* BRIEF
The answer must restate the records below word for word.

○ ○ ○ ○

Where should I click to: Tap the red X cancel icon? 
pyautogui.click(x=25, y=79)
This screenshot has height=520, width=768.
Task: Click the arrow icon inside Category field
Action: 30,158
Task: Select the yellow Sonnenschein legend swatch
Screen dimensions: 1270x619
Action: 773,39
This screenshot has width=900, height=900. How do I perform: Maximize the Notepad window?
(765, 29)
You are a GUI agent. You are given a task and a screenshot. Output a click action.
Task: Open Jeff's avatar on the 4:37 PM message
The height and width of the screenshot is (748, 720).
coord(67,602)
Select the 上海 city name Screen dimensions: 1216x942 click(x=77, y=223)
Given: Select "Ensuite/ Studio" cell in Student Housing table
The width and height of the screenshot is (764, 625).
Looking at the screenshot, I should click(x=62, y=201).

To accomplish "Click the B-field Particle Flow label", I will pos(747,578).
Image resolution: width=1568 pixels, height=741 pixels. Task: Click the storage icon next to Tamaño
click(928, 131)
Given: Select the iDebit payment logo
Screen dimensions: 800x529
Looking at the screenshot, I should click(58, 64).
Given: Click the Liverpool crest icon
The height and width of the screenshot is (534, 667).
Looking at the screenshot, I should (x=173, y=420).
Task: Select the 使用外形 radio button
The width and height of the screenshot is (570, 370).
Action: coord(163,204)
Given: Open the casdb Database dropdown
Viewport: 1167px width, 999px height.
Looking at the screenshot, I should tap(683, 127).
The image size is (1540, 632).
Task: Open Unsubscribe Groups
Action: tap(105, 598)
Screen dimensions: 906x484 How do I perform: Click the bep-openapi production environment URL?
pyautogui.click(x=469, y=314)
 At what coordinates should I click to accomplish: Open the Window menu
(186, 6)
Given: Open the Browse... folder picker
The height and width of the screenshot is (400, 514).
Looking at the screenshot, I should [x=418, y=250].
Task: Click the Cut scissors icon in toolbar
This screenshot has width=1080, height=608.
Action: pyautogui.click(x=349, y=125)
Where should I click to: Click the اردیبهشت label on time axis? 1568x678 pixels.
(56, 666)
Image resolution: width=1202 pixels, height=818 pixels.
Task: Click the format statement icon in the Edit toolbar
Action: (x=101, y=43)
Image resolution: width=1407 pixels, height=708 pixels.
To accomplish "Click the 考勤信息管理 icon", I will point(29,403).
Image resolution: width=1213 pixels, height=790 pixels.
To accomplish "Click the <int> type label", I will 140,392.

○ ○ ○ ○

* TASK SOLUTION
Where should I click to: Tap the red X cancel icon? 
pyautogui.click(x=25, y=79)
This screenshot has height=520, width=768.
Task: Click the arrow icon inside Category field
Action: 30,158
Task: Select the yellow Sonnenschein legend swatch
Screen dimensions: 1270x619
Action: 773,39
This screenshot has width=900, height=900. How do I perform: Maximize the Notepad window?
(765, 29)
You are a GUI agent. You are given a task and a screenshot. Output a click action.
Task: Open Jeff's avatar on the 4:37 PM message
The height and width of the screenshot is (748, 720).
coord(67,602)
Select the 上海 city name Screen dimensions: 1216x942 click(x=77, y=223)
Given: Select "Ensuite/ Studio" cell in Student Housing table
The width and height of the screenshot is (764, 625).
Looking at the screenshot, I should click(x=62, y=201).

To accomplish "Click the B-field Particle Flow label", I will pos(747,578).
Image resolution: width=1568 pixels, height=741 pixels. Task: Click the storage icon next to Tamaño
click(928, 131)
Given: Select the iDebit payment logo
Screen dimensions: 800x529
Looking at the screenshot, I should click(58, 64).
Given: Click the Liverpool crest icon
The height and width of the screenshot is (534, 667).
Looking at the screenshot, I should (x=173, y=420).
Task: Select the 使用外形 radio button
The width and height of the screenshot is (570, 370).
Action: coord(163,204)
Given: Open the casdb Database dropdown
Viewport: 1167px width, 999px height.
Looking at the screenshot, I should tap(683, 127).
The image size is (1540, 632).
Task: Open Unsubscribe Groups
Action: tap(105, 598)
Screen dimensions: 906x484 How do I perform: Click the bep-openapi production environment URL?
pyautogui.click(x=469, y=314)
 At what coordinates should I click to accomplish: Open the Window menu
(186, 6)
Given: Open the Browse... folder picker
The height and width of the screenshot is (400, 514).
Looking at the screenshot, I should [x=418, y=250].
Task: Click the Cut scissors icon in toolbar
This screenshot has width=1080, height=608.
Action: pyautogui.click(x=349, y=125)
Where should I click to: Click the اردیبهشت label on time axis? 1568x678 pixels.
(56, 666)
Image resolution: width=1202 pixels, height=818 pixels.
Task: Click the format statement icon in the Edit toolbar
Action: (x=101, y=43)
Image resolution: width=1407 pixels, height=708 pixels.
To accomplish "Click the 考勤信息管理 icon", I will point(29,403).
Image resolution: width=1213 pixels, height=790 pixels.
To accomplish "Click the <int> type label", I will 140,392.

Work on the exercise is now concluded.